Mafikeng Tube-Web Spider

Scientific classification
- Kingdom: Animalia
- Phylum: Arthropoda
- Subphylum: Chelicerata
- Class: Arachnida
- Order: Araneae
- Infraorder: Araneomorphae
- Family: Segestriidae
- Genus: Ariadna
- Species: A. similis
- Binomial name: Ariadna similis Purcell, 1908

= Ariadna similis =

- Authority: Purcell, 1908

Species of spider

Ariadna similis is a species of spider in the family Segestriidae. It is endemic to the North West province of South Africa and is commonly known as the Mafikeng tube-web spider.

==Distribution==
Ariadna similis is known only from the type locality Mafikeng in the North West province, at an altitude of 1,289 m above sea level.

==Habitat and ecology==
The species inhabits the Savanna biome and constructs tube signal-webs made in crevices of walls, rocks, fallen tree trunks, or bark of trees.

==Description==

The species resembles A. bilineata but is larger and darker in colour. Females have a reddish-yellow to dark reddish-brown carapace, darker anteriorly, with a hairy surface usually finely veined with black. Chelicerae are yellowish-red to black.

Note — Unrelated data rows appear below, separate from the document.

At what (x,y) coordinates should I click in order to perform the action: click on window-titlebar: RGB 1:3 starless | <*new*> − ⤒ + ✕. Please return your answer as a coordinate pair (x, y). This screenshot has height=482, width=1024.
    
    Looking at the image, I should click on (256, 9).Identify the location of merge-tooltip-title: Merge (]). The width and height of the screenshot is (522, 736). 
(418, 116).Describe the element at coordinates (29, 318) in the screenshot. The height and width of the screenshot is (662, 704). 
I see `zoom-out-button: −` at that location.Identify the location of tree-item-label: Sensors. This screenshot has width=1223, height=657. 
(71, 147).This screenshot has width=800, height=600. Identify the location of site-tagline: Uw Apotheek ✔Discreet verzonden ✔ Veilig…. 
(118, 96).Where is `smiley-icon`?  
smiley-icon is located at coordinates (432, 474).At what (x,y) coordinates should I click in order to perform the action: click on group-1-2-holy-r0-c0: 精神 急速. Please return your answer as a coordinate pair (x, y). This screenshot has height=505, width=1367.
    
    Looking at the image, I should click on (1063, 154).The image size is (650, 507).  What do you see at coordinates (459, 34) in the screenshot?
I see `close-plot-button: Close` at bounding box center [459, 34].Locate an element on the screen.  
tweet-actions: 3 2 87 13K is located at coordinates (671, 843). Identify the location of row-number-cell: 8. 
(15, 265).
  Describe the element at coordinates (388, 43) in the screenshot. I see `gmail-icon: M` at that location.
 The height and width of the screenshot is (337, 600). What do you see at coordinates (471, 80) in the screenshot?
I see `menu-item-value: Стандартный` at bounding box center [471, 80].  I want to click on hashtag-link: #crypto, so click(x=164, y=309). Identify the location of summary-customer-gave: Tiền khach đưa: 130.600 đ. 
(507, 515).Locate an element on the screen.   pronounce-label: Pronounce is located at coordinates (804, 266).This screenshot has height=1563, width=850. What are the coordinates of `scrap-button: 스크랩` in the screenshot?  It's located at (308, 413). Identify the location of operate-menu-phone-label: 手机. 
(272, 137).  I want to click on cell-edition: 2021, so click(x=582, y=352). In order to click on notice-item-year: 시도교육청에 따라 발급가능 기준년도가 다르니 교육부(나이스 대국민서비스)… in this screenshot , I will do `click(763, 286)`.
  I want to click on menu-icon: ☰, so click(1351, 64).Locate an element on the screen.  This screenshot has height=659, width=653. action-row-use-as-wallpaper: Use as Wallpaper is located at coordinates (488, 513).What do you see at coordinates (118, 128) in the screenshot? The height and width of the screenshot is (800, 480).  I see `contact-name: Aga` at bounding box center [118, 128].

The abdomen has a fine, pale line running from end to end down the middle. Legs are faintly or strongly infuscated, with the anterior pairs darker than the posterior ones. Total length is 11.5 mm.

==Conservation==
Ariadna similis is listed as data deficient for taxonomic reasons. More sampling is needed to collect males and determine the species' range.

==Taxonomy==
The species was originally described by W. F. Purcell in 1908 from Mafikeng. Only females are known.